A solução é organizar coletivamente. Voltemos à John Deere e à forma como a empresa tentou privar os proprietários de tratores do direito de consertar suas máquinas. Há muito a aprender com os agricultores que se uniram aos hackers para resistir aos “abusos de poder inteligente”.

Depois de opondo-se ao seu direito de campanha de reparação durante anos, no início de 2023 a John Deere cedeu e autorizou agricultores e pecuaristas a consertar seus próprios tratores.

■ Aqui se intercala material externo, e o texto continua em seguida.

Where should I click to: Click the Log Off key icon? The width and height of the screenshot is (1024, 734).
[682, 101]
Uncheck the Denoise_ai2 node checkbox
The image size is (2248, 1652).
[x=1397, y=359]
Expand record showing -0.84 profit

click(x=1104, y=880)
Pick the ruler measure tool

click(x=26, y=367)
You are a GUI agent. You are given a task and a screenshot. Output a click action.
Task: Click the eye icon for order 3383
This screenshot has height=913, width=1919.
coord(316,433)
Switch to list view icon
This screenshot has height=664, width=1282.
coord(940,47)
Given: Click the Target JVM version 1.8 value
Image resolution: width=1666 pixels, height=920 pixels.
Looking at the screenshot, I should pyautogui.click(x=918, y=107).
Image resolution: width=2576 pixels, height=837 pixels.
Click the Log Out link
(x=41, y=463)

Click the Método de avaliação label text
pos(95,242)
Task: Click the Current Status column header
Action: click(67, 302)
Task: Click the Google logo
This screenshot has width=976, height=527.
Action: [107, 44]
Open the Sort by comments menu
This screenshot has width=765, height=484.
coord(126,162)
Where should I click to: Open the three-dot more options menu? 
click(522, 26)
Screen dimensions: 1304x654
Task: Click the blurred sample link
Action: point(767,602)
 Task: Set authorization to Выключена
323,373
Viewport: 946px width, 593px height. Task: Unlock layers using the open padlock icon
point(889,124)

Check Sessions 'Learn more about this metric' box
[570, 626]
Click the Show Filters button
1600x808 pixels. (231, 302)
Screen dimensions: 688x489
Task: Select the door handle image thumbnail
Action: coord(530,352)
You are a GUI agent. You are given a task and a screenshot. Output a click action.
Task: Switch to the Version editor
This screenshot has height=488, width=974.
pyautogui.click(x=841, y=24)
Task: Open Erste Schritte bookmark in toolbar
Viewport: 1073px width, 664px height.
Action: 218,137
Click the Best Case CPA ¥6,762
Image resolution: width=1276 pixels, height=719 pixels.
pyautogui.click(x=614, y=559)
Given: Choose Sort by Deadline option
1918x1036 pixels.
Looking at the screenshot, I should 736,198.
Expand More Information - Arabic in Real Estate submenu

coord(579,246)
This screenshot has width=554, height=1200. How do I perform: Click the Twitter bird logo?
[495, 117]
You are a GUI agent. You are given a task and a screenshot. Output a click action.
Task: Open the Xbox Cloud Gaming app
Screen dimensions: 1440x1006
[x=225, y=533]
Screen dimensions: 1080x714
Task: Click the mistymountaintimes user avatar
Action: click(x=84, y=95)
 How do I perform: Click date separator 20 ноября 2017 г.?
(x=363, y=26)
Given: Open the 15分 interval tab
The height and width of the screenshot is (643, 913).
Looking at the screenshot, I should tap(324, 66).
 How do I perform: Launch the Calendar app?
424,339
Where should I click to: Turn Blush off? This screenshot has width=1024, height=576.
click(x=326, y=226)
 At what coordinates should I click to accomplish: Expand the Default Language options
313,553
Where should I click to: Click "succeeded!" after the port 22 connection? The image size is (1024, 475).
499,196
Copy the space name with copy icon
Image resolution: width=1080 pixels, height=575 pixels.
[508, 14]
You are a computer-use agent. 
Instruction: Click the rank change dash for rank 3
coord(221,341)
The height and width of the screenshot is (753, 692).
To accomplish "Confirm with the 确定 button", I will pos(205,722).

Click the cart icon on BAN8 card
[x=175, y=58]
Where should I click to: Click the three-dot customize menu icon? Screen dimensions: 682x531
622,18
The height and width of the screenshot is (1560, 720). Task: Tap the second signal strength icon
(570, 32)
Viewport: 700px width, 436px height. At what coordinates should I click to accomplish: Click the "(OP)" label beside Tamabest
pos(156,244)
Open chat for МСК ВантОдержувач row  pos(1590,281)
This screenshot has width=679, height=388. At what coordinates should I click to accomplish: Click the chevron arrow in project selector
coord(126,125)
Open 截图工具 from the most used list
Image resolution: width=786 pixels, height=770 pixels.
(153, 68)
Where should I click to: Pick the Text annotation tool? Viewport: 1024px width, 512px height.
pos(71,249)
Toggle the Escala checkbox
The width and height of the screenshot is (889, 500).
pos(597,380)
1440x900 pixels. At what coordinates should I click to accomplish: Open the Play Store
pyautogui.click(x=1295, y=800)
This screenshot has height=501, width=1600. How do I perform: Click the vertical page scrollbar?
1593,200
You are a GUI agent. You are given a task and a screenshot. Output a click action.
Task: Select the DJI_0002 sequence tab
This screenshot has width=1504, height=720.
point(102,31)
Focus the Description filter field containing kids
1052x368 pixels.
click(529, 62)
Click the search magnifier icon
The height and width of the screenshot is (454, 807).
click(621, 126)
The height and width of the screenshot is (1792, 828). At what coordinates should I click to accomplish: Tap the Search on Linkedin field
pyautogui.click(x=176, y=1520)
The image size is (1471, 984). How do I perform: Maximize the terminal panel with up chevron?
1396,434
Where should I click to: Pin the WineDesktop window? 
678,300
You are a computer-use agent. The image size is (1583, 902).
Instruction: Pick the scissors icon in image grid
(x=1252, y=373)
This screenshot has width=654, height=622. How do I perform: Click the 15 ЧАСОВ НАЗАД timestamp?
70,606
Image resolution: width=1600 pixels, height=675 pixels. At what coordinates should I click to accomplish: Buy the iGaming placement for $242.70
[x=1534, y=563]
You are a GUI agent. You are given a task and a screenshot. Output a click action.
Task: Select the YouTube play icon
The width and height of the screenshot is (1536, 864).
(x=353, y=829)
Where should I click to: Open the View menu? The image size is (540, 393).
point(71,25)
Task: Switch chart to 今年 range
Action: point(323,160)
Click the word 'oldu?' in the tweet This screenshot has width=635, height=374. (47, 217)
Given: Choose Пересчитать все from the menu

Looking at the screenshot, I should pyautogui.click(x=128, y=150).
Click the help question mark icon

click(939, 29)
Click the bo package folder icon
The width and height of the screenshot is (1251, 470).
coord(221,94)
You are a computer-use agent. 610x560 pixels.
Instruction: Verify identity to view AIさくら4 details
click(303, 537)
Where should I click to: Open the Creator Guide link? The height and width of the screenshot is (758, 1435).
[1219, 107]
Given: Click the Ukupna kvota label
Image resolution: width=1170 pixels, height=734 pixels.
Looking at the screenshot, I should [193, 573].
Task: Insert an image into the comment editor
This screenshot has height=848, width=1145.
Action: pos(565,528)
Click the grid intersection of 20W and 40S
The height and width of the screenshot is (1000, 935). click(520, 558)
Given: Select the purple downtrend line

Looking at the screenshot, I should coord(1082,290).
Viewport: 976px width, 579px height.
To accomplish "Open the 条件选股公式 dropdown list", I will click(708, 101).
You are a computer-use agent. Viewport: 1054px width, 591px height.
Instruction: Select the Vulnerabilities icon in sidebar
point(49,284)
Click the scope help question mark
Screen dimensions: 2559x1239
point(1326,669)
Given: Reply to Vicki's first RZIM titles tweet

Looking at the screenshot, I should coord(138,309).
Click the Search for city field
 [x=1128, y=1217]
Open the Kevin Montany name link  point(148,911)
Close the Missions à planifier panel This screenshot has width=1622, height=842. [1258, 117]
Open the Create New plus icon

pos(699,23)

Mas só depois que os participantes de uma convenção de hackers descobriram como fazer o “jailbreak” do código que estava bloqueando agricultores e engenheiros.

Em todo o mundo, grupos de cientistas da computação, ativistas dos direitos digitais e cidadãos estão criando cooperativas e movimentos liderados por cidadãos. Eles são motivados por aspectos parcialmente diferentes mas metas sobrepostas por exemplo, tornando a IoT mais aberta e diversificada.

Os grandes trabalhadores da tecnologia estão a agir colectivamente para evitar utilizações antiéticas da tecnologia dos seus empregadores. Por exemplo, em 2020, funcionários do Google lutou para impedir a decisão da empresa de fornecer sua IA às agências de aplicação da lei, apesar do falhas de reconhecimento facial, que muitas vezes racismo perpetuado e outras formas de discriminação.

Podemos vencer a luta contra o poder inteligente através de alianças entre estes colectivos.A Conversação

Guido Noto La Diega, Cátedra de Direito de Propriedade Intelectual e Tecnologia, Universidade de Stirling

Este artigo foi republicado a partir de A Conversação sob uma licença Creative Commons. Leia o artigo original.